Insekten-Nistwand im Riga-Wald
Insekten-Nistwand im Landesgartenschau-Gelände im Dycker Feld

Bau der Insekten-Nistwand

2000 errichteten die BUNDSpechte im Riga-Wald eine Insekten-Nistwand mit Brutgängen in Lehmsteinen, Lehmflechtwerk, Holzscheiben und Halmen.

Nach mehrfacher Zerstörung der Nistwand bauten sie sie im März 2002 ab, und auf dem Gelände der Landesgartenschau wieder neu auf.

Wildbiene und Wildwespen

 

Solitärbienen und Solitärwespen haben eine große Bedeutung für die Bestäubung von Pflanzen (besonders Rotklee und Luzerne) Sie stehen deshalb unter besonderem gesetzlichen Schutz (Bundesnaturschutzgesetz).

Solitärbienen und Solitärwespen leben einzeln, nicht in Staaten, wie Wespen und Honigbienen.

Jedes Weibchen versorgt allein seine Nachkommen.
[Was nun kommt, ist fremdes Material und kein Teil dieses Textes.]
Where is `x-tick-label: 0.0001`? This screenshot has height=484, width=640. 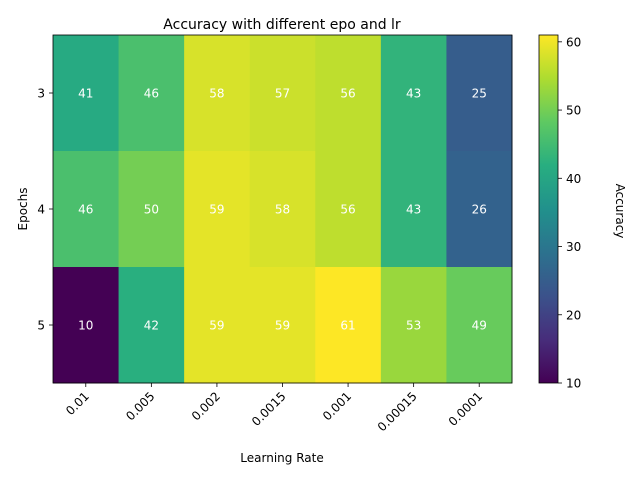
x-tick-label: 0.0001 is located at coordinates (466, 409).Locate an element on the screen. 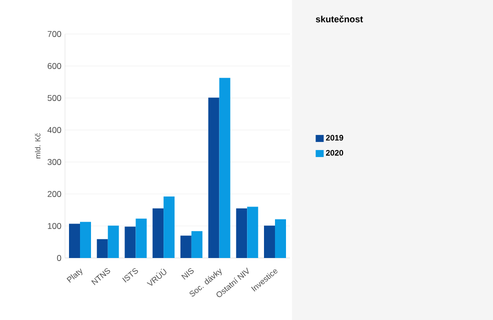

Als Brutorte bohren die Weibchen entweder selbst Gänge oder sie benutzen vorhandene Gänge in Holz,

Lehm, Stein oder Stengeln. Dorthinein legen sie ein Ei. Als Nahrung für die Brut

geben Solitärbienen pflanzliche Nahrung (Nektar und Pollen) in die Brutröhre, Solitärwespen nehmen als Brutnahrung erbeutete und gelähmte Tiere

(Raupen, Maden etc.). Hinter jedem versorgten Ei wird die Röhre mit Lehm,

Harz oder Blättern als Zwischenwand verschlossen. Die Maden leben von dem vorhandenen Vorrat, verpuppen sich in der Röhre und schlüpfen meist erst im nächsten Jahr.
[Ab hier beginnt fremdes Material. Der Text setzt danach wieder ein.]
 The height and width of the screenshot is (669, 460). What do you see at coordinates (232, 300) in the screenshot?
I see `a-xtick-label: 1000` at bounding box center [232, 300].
Solitärbienen und Solitärwespen sind gefährdet (Rote Liste der gefährdeten Tierarten):

- durch den Rückgang der Nahrungsquellen (Wildwiesen),

- durch die Zerstörung der Brutstätten, wie Sand- und Lößwege, unbefestigte Erdwege, altes, unbehandeltes Holz, Mauerfugen und im Winter stehengelassene Pflanzenstengel.